Execs at the Beverly Hills social networking site are betting that it is. They began to roll out its new look last week, and it’s much simpler – a la Facebook.

The new site will formally launch Thursday with a streamlined two-column layout.

The main column will show the user’s activity stream – a real-time list of “friends’” updates and notifications similar to Facebook’s news feed. A smaller, right column will display “My Stuff” – personal photos, music, videos and calendar items.

The changes come not long after Chief Executive Jason Hirschhorn stepped down, leaving the position to President Mike Jones. Meanwhile, the site continues to lose traffic while Facebook gains.

MySpace executives said the changes are part of a complete overhaul of the site planned later this year.

“This is the first of a series of changes to the homepage that you’ll see in the coming months,” Christina Wodtke, MySpace general manager of social networking, said in a press release.

The planned overhaul is a key component of the website’s effort to stay relevant as more of its users turn to Facebook. MySpace was a pioneer of social networking, but has watched traffic evaporate. In July, 64 million visitors logged on to MySpace, down from 79 million in July 2009, according to website traffic tracker Compete.

Meanwhile, 128 million visitors went to Facebook in July, up from 98 million last year.

MySpace, which is owned by News Corp., now has 122 million total members compared with Facebook’s 500 million.

Steve Broback, founder of Redmond, Wash., social media consulting company Parnassus Group, said MySpace’s redesign won’t necessarily turn things around, but it may help.

“The online buzz indicates that the redesign is being received positively,” he said in an e-mail. “I suspect the cosmetic changes will enhance traffic, but the jury is out if these changes will grow the audience in any material way.”

Lip Synch

The technology that Image Metrics Inc. uses to animate the faces of video game characters has traditionally relied on video showing a person talking, but now the company can make a character talk using only a sound recording.

The Santa Monica company has acquired the new technology along with FacePro, a small company based in Priest River, Idaho, that can animate a character’s mouth to match the sounds from an audio file.

Because animators don’t need a video of a voice actor, it will be cheaper for the company to produce animation with the new technology, said Chief Executive Michael Starkenburg.
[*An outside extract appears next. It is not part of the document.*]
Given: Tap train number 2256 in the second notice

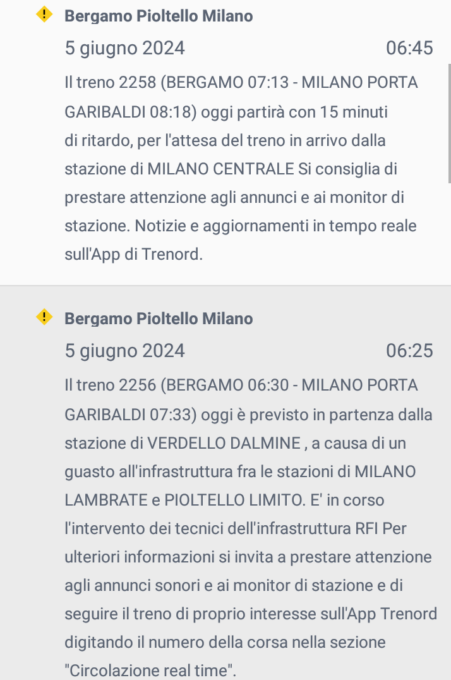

But although the technology is cheaper, it’s also lower quality.

“It’s not as good as video because it doesn’t animate the top half of the face,” he acknowledged. “But we needed a solution for a cost-effective way to move the face.”

Image Metrics will use the lip-synch technique for portions of a game when the player won’t be paying close attention to the person talking. Starkenburg said it gives Image Metrics the flexibility of lowering prices for customers – which include Santa Monica’s Activision Blizzard and Agoura Hills’ THQ.

“Now they can optimize their budget and spend the money on the shots that matter,” he said.

Titan Acquisition

Titan Gaming, a Santa Monica company that stages online tournaments for popular PC and online games, has acquired L.A. video game communication company Xfire.

Titan execs said they will use Xfire’s communication tools to let participants in their gaming tournaments talk to each other as they compete.

“We want to utilize their technologies to help our publishers get more engagement from users,” Titan Chief Executive John Maffei told the Business Journal.

Titan was founded in 2006 and has spent the last three years developing its tournament system technology, which will allow video game players to compete against each other to win cash and merchandise prizes.

The company will stage its first tournament in September. Maffei would not release details about the tournament, but said that Titan expects to work with video game publishers that could include Redwood City’s EA and THQ.

Tracking Deal

A downtown L.A. company that creates GPS tracking applications for cell phones has announced a deal to provide its friend-finding apps on Samsung smart phones.

The deal could mean more than 40 million more downloads, which would translate to increased revenue, for GTX Corp.’s application, which is currently available for the iPhone, BlackBerry and Android phones, said GTX Chief Executive Patrick Bertagna.

The LociMobile tracking applications send a GPS signal out to all of a person’s cell phone contacts who use the app. Bertagna said the app can be used to meet up with friends or keep tabs on kids.

GTX has also developed a GPS shoe for tracking Alzheimer’s patients.